Baru beberapa langkah berjalan untuk meninggalkan kerumunan, Maudi sudah berlari menuju mereka setelah sesaat sebelumnya mendorong jambakan rambut Rani ke belakang, membuat Rani yang masih terkejut setengah mati dengan perubahan sikap ALena terjengkang ke belakang karena tidak lagi fokus pada Maudi. Perubahan Alena sungguh berada di luar akal sehatnya.
"Stop!" Maudi merentangkan kedua tangan, menghadang jalan ALena yang masih menggenggam erat tangan Devan yang berada di belakangnya.
Kini mata Maudi menatap galak pada Alena, sedangkan ALena hanya memberikan ekspresi datar tanpa rasa takut.
"Sayang, sini!" Maudi maju, merebut paksa genggaman tangan Devan dari Alena.
Maudi baru akan menarik Devan ke belakang tubuhnya saat tangan Devan yang lain di tahan oleh Alena. Membuat lagi-lagi kerumunan cewek-cewek tersebut terkesiap. Rani bahkan sudah mau jantungan.
"Heh. lo cewek cupu! Lepasin cowok gue!" seru Maudi, memberikan tatapan membunuh pada ALena. "Nggak usah kegatelan deh jadi cewek! Lo itu ngaca, dong! Lo itu bukan tipenya Devan!" lanjut Maudi.
Alena mendengus, terenyum miring. Ia menarik tangan Devan kasar hingga genggaman di tangan Maudi terlepas. Sedangkan Alena asli yang berada dalam tubuh Devan memaki kasar dalam hati, merutuk Devan karena cowok itu membuat lengannya sakit.
ALena maju selangkah, lalu mengamati Maudi dari atas ke bawah. Ia menggeleng prihatin, lalu berkata tepat di mata Maudi. "Kita putus!"
Mudi mengerjab, bingung, pun dengan kerumunan siswi di sana. Mereka menoleh berbisik, tak mengerti, bertanya-tanya satu sama lain. Terkecuali Alena asli yang terkejut. Ia menatap Devan tak percaya. Seingatnya, ia baru pacaran dengan Maudi kemarin.
Devan yang ada di tubuh Alena menoleh ke arah Alena yang ada di tubuhnya, lalu ia berkata. "Itu kan, yang mau lo bilang ke Maudi?"
Bisikan-bisikan yang terdengar sepeti kerumunan lebah itu semakin terdengar di udara. Alena tersenyum miring, lalu berkata lagi penuh penekanan. "Putusin cewek jelek ini sekarang juga!"

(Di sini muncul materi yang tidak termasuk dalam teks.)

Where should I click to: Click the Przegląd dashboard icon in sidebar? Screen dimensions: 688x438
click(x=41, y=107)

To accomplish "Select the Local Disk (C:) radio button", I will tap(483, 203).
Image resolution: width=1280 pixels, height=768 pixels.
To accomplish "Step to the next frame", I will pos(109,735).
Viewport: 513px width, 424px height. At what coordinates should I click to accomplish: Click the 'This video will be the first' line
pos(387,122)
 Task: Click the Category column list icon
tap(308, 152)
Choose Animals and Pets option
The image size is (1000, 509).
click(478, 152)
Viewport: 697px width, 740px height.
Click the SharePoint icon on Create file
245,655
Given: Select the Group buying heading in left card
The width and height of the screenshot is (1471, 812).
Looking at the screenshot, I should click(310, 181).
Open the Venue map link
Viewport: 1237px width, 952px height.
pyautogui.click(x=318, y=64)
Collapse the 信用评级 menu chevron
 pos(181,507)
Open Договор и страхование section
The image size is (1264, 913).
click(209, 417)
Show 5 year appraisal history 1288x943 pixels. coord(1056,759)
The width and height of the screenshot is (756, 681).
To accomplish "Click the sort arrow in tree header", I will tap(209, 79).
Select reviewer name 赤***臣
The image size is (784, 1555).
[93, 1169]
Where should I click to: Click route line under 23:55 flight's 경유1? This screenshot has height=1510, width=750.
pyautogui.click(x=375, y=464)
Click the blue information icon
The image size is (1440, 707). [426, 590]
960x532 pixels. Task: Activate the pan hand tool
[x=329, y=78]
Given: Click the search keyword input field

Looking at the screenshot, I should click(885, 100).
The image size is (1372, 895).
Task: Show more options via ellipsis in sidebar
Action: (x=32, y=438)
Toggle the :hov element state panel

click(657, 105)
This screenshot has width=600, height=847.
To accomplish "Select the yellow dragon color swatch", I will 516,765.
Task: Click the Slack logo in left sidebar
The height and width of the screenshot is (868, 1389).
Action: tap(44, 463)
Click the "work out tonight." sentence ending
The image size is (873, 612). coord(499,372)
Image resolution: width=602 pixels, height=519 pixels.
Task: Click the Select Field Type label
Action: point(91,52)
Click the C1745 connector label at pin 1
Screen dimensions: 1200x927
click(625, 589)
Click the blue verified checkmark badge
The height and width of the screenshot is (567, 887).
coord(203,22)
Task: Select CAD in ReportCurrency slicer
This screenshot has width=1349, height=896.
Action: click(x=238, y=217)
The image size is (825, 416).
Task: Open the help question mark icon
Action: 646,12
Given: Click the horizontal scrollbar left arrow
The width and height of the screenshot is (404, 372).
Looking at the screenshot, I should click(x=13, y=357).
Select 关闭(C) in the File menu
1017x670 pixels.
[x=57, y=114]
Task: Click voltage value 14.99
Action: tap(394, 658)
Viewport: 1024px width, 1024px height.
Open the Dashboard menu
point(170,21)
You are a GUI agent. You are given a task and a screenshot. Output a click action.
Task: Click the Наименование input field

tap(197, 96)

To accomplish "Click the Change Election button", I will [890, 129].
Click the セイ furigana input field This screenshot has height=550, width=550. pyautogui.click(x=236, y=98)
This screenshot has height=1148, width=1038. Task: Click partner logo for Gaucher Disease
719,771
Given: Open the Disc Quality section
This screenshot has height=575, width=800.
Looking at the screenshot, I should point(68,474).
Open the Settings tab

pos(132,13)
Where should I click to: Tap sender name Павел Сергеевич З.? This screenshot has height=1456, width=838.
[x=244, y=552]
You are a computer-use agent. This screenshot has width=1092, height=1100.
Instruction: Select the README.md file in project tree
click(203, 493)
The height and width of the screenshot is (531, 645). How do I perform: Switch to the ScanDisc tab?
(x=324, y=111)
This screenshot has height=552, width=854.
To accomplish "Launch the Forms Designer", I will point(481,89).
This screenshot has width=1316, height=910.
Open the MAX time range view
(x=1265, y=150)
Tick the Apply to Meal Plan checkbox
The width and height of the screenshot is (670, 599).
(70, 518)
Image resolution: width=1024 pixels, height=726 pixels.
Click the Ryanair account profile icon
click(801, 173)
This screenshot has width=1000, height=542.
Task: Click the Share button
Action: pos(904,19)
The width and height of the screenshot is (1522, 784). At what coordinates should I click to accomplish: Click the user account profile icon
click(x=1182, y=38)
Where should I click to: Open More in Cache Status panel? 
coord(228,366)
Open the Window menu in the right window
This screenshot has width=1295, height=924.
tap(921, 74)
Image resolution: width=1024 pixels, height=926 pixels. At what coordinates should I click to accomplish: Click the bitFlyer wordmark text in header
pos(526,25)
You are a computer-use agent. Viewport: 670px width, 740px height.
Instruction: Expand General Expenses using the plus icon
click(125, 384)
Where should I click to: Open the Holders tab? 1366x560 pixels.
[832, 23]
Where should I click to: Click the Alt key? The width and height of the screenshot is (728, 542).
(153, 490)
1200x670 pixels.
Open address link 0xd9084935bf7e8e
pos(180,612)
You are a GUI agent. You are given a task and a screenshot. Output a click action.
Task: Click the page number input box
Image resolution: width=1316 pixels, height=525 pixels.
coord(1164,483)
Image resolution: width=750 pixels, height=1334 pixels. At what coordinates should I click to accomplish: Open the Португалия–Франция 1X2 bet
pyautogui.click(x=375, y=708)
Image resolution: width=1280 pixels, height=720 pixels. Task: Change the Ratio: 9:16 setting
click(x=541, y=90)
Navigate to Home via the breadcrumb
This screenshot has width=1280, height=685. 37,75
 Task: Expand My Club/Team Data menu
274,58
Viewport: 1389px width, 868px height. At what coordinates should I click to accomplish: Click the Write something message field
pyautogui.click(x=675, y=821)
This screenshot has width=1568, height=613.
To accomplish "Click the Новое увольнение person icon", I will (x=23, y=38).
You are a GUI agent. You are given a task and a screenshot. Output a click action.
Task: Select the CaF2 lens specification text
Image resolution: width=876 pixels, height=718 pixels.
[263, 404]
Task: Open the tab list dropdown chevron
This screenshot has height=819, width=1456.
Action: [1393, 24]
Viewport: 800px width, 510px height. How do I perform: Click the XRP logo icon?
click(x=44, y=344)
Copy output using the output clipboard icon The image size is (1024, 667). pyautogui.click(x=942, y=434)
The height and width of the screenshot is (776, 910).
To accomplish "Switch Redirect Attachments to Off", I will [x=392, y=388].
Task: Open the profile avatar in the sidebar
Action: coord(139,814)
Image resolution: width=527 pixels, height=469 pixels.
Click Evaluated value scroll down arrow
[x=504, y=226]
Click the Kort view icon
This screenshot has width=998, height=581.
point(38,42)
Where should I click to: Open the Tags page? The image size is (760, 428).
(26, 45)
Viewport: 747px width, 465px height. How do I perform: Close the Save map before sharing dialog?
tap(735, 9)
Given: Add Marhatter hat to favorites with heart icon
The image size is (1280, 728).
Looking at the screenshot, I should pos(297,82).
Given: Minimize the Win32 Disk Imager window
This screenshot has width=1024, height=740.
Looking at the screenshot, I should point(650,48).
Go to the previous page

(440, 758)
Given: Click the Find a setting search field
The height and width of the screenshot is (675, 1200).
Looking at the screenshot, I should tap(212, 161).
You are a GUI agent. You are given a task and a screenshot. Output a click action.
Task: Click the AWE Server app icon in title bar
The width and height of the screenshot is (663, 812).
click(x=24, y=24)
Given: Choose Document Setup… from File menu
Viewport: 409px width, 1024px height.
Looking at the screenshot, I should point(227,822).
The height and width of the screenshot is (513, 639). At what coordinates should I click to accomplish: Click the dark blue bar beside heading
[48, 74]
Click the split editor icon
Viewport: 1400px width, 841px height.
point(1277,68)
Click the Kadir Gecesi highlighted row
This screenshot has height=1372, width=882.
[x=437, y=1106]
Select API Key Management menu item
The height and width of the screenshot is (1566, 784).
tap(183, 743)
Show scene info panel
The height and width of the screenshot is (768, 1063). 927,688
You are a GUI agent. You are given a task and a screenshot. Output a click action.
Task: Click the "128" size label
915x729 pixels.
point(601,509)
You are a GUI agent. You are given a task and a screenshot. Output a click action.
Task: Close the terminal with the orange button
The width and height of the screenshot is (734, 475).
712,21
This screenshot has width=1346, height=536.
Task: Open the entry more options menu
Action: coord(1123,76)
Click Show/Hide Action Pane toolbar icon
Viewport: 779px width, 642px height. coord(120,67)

Tak ada lagi bisikan, kini yang ada adalah kehebohan yang dibuat oleh Alena.
Alena asli yang berada dalam tubuh Devan menatap Devan tak percaya. Haruskah ia melakukan apa yang disuruh oleh cowok ini untuk memutuskan pacarnya yang sekarang?
Alena sungguh bingung. Dan pusing. Karena ia adalah Alena yang terjebak dalam tubuh Devan, bukan Devan yang asli. Maka, masih pantaskah jika ia yang akan memutuskan cewek yang bahkan tidak pernah ia kenal itu?
Bukankah seharusnya Devan sendiri yang melakukannya?